Vectors - Aircraft's velocity relative to ground

  • #1
Homework Statement
An aircraft is scheduled to fly from London to Belfast, a distance of 510 km in a direction N 40 W. The aircraft has a cruising speed of 240 m/s in still air. On the day of the flight, there is a wind of velocity 15 m/s towards the east. Find the direction in which the aircraft must fly to reach Belfast without any change of course, and the magnitude of the velocity of the aircraft relative to the ground.
Relevant Equations
relative velocities, cosine rule, sine rule
I attach my working below - my angle is correct according to mark scheme but magnitude isn't (should be 230).
I think it's odd that my resultant velocity on a windy day is larger than velocity in still air, but apparently my angle is correct?

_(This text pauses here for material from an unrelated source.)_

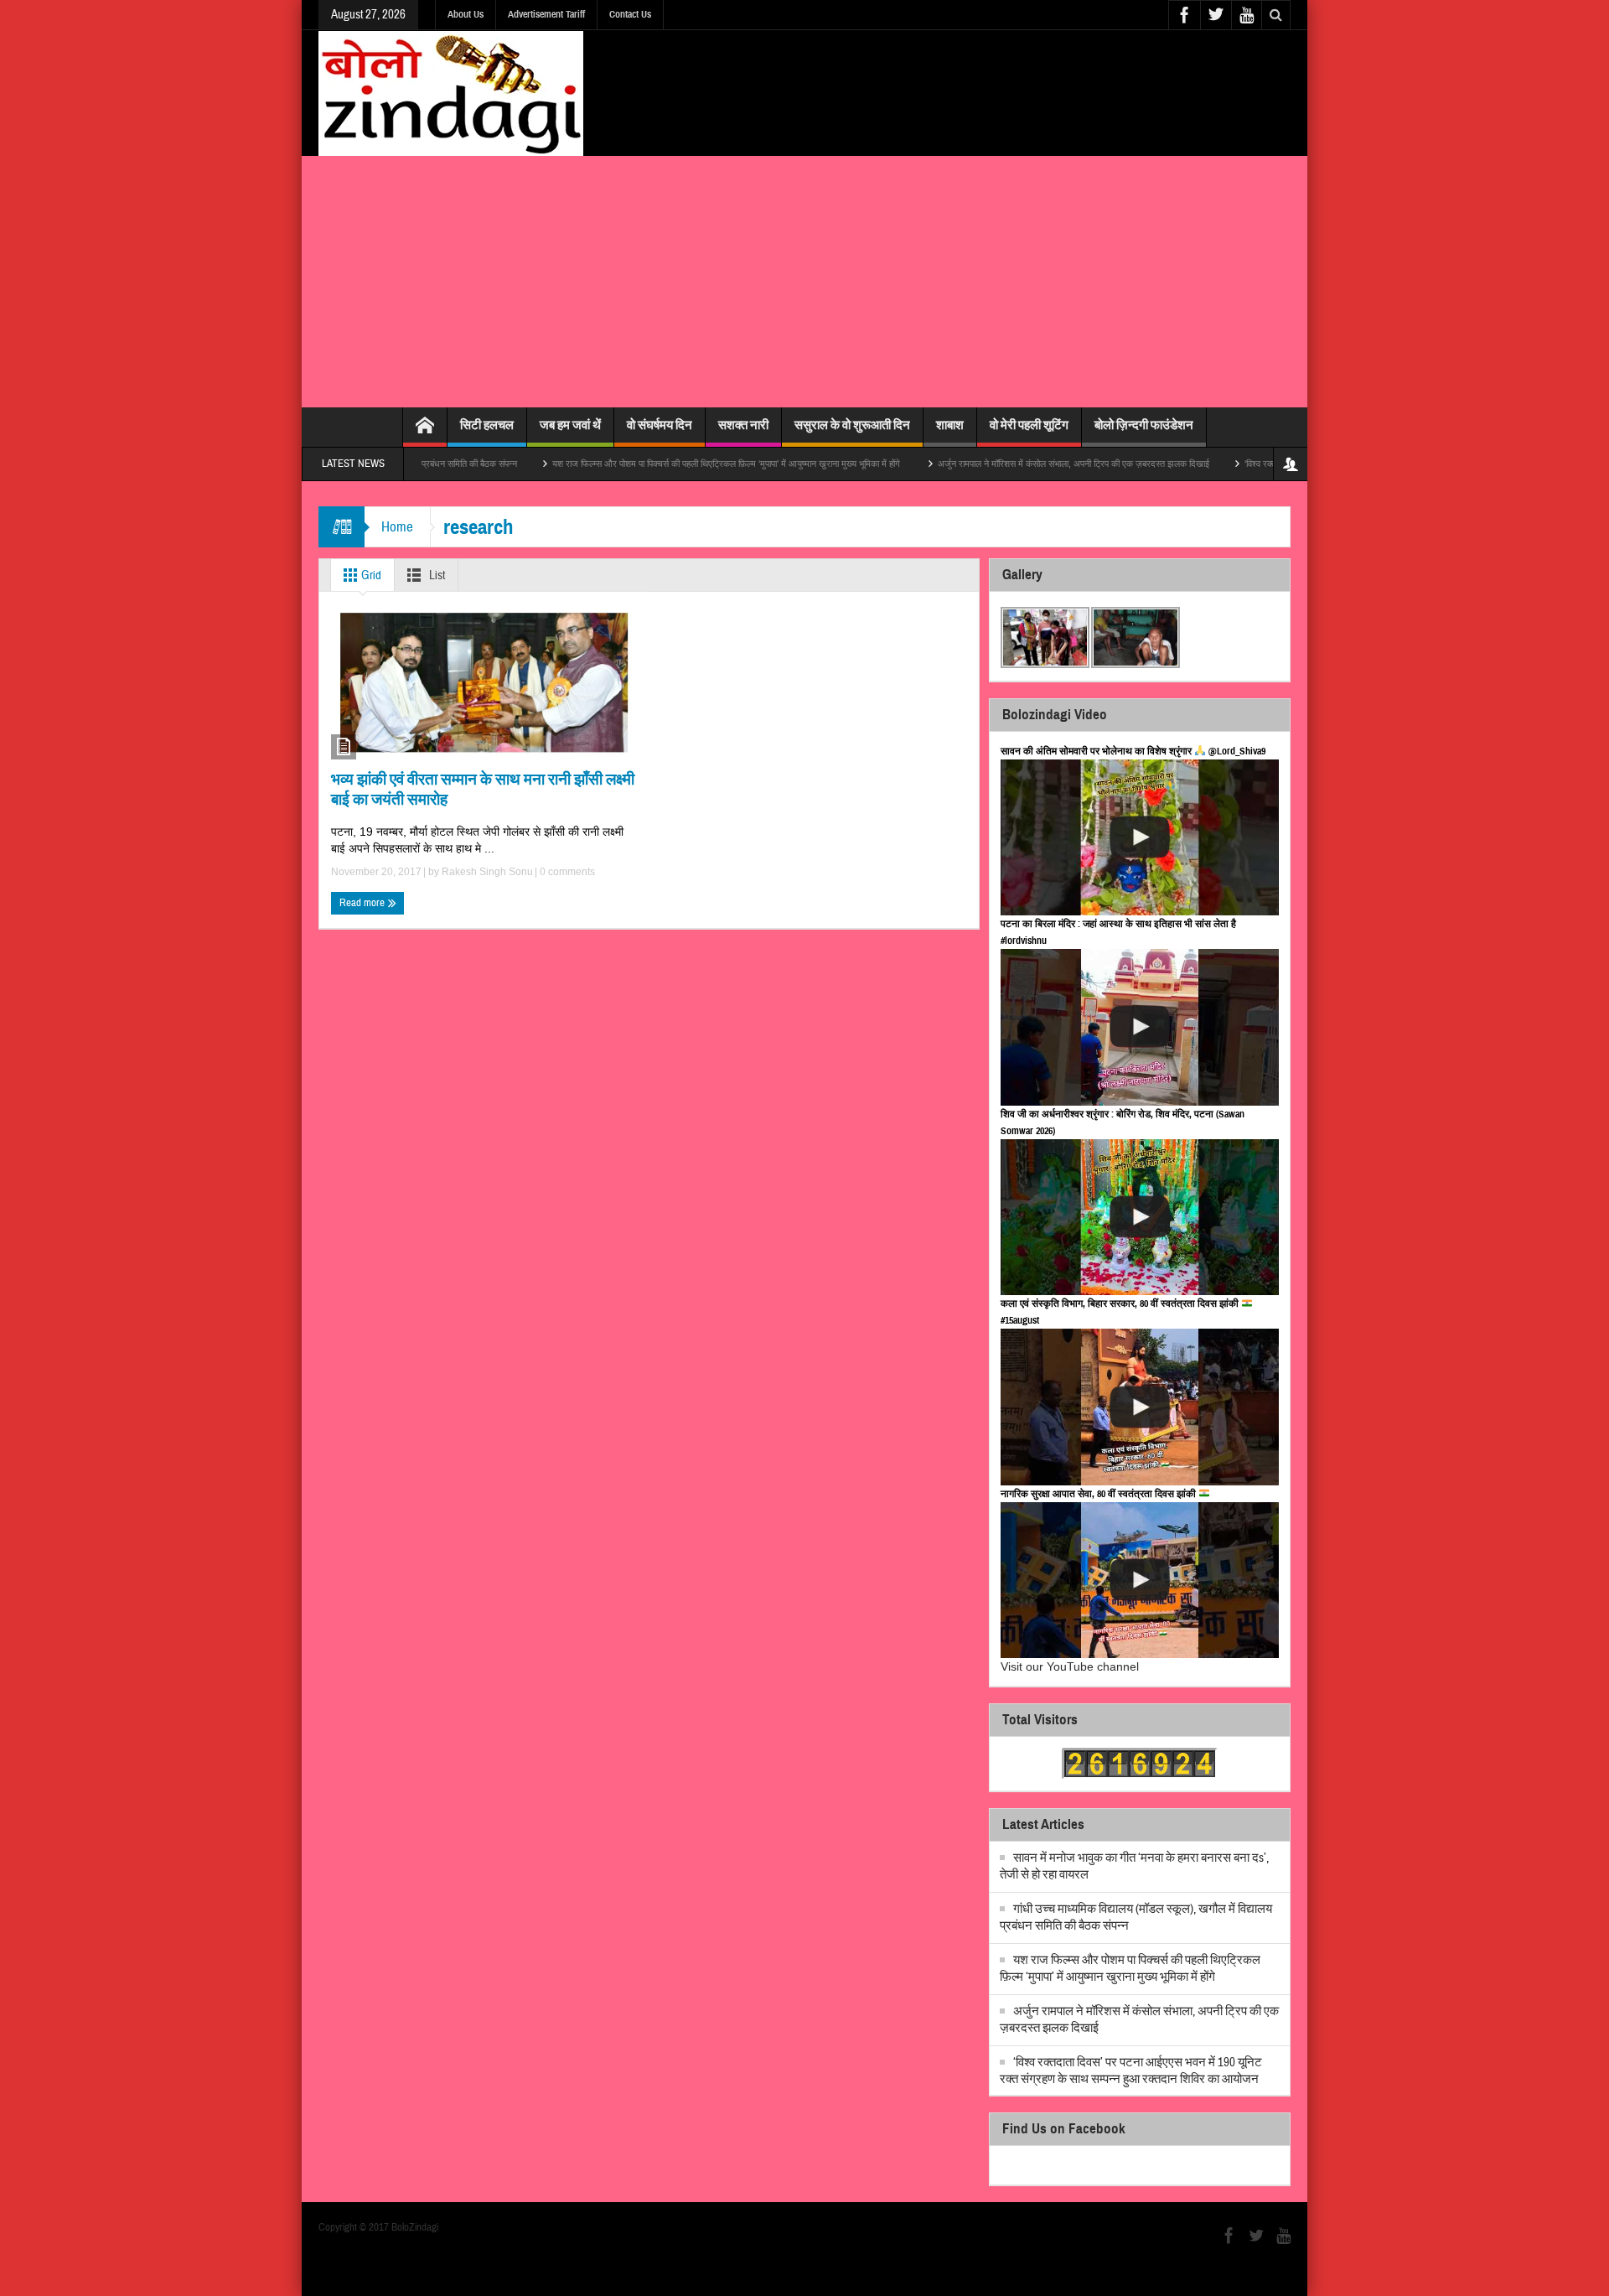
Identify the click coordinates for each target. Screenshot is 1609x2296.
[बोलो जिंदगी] (450, 93)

I've been told that I've calculated the airspeed it would need if it were to maintain a ground speed of 240 m/s... And the question asked for the ground speed given that the airspeed is 240.

I don't fully understand the above statement. Is the highlighted equation in my working correct? How do I change my vector diagram? At the moment, I can't see any other way to use the information given.

It appears I just don't know how to do this q - I haven't seen an example like this before. I'd be so grateful for any help.
  • #2
Your diagrams are wrong.
You have two vectors emanating from the same point, then draw the resultant as connecting their endpoints.
Instead, you can use either of the following:
1. Nose to tail: Draw one vector from point O to point A, and the second vector from A to B. The resultant is then OB.
2. Complete the parallelogram: Draw one vector from O to A and the second from O to B. Now draw AC and BC so that OACB is a parallelogram. The resultant is OC.

It will help if you draw the magnitude 240 vector longer than the magnitude 15 vector!